## Problem statement
For each record here, output an exact copy.

## Data
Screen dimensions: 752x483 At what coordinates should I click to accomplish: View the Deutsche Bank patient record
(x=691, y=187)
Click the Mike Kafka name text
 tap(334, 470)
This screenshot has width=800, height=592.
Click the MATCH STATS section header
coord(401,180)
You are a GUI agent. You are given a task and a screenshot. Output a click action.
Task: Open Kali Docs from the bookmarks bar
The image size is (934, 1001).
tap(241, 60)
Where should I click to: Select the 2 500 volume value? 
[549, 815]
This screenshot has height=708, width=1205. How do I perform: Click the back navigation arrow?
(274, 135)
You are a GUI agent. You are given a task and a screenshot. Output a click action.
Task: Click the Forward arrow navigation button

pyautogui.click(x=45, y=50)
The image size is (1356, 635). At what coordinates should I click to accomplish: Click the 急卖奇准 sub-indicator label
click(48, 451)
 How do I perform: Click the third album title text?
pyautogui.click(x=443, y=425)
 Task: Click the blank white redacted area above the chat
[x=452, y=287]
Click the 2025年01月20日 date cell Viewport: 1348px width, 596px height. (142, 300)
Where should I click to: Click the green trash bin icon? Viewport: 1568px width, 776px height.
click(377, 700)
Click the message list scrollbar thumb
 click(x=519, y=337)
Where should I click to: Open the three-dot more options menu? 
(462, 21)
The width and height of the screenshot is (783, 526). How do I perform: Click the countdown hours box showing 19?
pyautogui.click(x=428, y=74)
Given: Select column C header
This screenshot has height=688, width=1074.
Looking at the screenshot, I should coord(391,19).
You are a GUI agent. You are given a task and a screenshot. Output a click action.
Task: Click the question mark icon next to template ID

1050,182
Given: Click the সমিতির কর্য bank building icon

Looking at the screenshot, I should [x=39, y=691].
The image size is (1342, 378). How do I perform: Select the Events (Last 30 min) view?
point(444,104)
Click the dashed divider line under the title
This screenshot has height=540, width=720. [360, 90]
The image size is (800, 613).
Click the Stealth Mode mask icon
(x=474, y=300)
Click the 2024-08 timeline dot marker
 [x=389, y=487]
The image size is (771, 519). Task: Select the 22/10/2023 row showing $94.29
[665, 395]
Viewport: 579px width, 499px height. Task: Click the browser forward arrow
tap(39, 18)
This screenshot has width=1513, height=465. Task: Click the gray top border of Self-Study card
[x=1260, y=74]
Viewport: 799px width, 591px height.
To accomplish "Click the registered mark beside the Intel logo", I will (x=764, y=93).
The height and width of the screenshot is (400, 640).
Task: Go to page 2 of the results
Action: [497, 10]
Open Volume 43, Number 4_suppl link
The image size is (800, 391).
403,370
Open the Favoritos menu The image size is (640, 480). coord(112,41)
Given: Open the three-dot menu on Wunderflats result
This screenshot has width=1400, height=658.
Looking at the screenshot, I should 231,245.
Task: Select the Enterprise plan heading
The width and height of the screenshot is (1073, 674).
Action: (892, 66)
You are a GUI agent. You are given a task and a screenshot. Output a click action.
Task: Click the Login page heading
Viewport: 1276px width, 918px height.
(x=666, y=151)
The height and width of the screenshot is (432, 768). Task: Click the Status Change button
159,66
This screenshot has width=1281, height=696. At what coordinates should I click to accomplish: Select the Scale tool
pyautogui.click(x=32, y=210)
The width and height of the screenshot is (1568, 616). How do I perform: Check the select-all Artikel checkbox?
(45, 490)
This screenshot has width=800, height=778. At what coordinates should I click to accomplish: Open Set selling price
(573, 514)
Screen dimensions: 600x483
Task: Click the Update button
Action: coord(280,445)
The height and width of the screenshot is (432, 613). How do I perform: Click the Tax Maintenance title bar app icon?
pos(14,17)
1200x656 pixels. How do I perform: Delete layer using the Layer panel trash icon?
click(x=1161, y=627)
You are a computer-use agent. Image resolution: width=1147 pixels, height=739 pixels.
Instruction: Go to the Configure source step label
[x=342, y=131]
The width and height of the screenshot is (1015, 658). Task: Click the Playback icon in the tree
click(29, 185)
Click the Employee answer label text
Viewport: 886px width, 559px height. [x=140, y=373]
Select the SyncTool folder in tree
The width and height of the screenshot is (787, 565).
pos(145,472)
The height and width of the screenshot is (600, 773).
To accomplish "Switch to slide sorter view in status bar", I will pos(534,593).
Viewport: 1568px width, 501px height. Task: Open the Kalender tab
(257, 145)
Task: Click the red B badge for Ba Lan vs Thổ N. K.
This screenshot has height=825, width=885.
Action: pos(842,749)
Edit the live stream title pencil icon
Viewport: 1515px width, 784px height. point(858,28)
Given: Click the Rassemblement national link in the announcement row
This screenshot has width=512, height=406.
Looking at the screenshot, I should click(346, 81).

## Your solution
Screen dimensions: 752x483 At what coordinates should I click to accomplish: View the Deutsche Bank patient record
(x=691, y=187)
Click the Mike Kafka name text
 tap(334, 470)
This screenshot has width=800, height=592.
Click the MATCH STATS section header
coord(401,180)
You are a GUI agent. You are given a task and a screenshot. Output a click action.
Task: Open Kali Docs from the bookmarks bar
The image size is (934, 1001).
tap(241, 60)
Where should I click to: Select the 2 500 volume value? 
[549, 815]
This screenshot has height=708, width=1205. How do I perform: Click the back navigation arrow?
(274, 135)
You are a GUI agent. You are given a task and a screenshot. Output a click action.
Task: Click the Forward arrow navigation button

pyautogui.click(x=45, y=50)
The image size is (1356, 635). At what coordinates should I click to accomplish: Click the 急卖奇准 sub-indicator label
click(48, 451)
 How do I perform: Click the third album title text?
pyautogui.click(x=443, y=425)
 Task: Click the blank white redacted area above the chat
[x=452, y=287]
Click the 2025年01月20日 date cell Viewport: 1348px width, 596px height. (142, 300)
Where should I click to: Click the green trash bin icon? Viewport: 1568px width, 776px height.
click(377, 700)
Click the message list scrollbar thumb
 click(x=519, y=337)
Where should I click to: Open the three-dot more options menu? 
(462, 21)
The width and height of the screenshot is (783, 526). How do I perform: Click the countdown hours box showing 19?
pyautogui.click(x=428, y=74)
Given: Select column C header
This screenshot has height=688, width=1074.
Looking at the screenshot, I should coord(391,19).
You are a GUI agent. You are given a task and a screenshot. Output a click action.
Task: Click the question mark icon next to template ID

1050,182
Given: Click the সমিতির কর্য bank building icon

Looking at the screenshot, I should [x=39, y=691].
The image size is (1342, 378). How do I perform: Select the Events (Last 30 min) view?
point(444,104)
Click the dashed divider line under the title
This screenshot has height=540, width=720. [360, 90]
The image size is (800, 613).
Click the Stealth Mode mask icon
(x=474, y=300)
Click the 2024-08 timeline dot marker
 [x=389, y=487]
The image size is (771, 519). Task: Select the 22/10/2023 row showing $94.29
[665, 395]
Viewport: 579px width, 499px height. Task: Click the browser forward arrow
tap(39, 18)
This screenshot has width=1513, height=465. Task: Click the gray top border of Self-Study card
[x=1260, y=74]
Viewport: 799px width, 591px height.
To accomplish "Click the registered mark beside the Intel logo", I will (x=764, y=93).
The height and width of the screenshot is (400, 640).
Task: Go to page 2 of the results
Action: [497, 10]
Open Volume 43, Number 4_suppl link
The image size is (800, 391).
403,370
Open the Favoritos menu The image size is (640, 480). coord(112,41)
Given: Open the three-dot menu on Wunderflats result
This screenshot has width=1400, height=658.
Looking at the screenshot, I should 231,245.
Task: Select the Enterprise plan heading
The width and height of the screenshot is (1073, 674).
Action: (892, 66)
You are a GUI agent. You are given a task and a screenshot. Output a click action.
Task: Click the Login page heading
Viewport: 1276px width, 918px height.
(x=666, y=151)
The height and width of the screenshot is (432, 768). Task: Click the Status Change button
159,66
This screenshot has width=1281, height=696. At what coordinates should I click to accomplish: Select the Scale tool
pyautogui.click(x=32, y=210)
The width and height of the screenshot is (1568, 616). How do I perform: Check the select-all Artikel checkbox?
(45, 490)
This screenshot has width=800, height=778. At what coordinates should I click to accomplish: Open Set selling price
(573, 514)
Screen dimensions: 600x483
Task: Click the Update button
Action: coord(280,445)
The height and width of the screenshot is (432, 613). How do I perform: Click the Tax Maintenance title bar app icon?
pos(14,17)
1200x656 pixels. How do I perform: Delete layer using the Layer panel trash icon?
click(x=1161, y=627)
You are a computer-use agent. Image resolution: width=1147 pixels, height=739 pixels.
Instruction: Go to the Configure source step label
[x=342, y=131]
The width and height of the screenshot is (1015, 658). Task: Click the Playback icon in the tree
click(29, 185)
Click the Employee answer label text
Viewport: 886px width, 559px height. [x=140, y=373]
Select the SyncTool folder in tree
The width and height of the screenshot is (787, 565).
pos(145,472)
The height and width of the screenshot is (600, 773).
To accomplish "Switch to slide sorter view in status bar", I will pos(534,593).
Viewport: 1568px width, 501px height. Task: Open the Kalender tab
(257, 145)
Task: Click the red B badge for Ba Lan vs Thổ N. K.
This screenshot has height=825, width=885.
Action: pos(842,749)
Edit the live stream title pencil icon
Viewport: 1515px width, 784px height. point(858,28)
Given: Click the Rassemblement national link in the announcement row
This screenshot has width=512, height=406.
Looking at the screenshot, I should click(346, 81).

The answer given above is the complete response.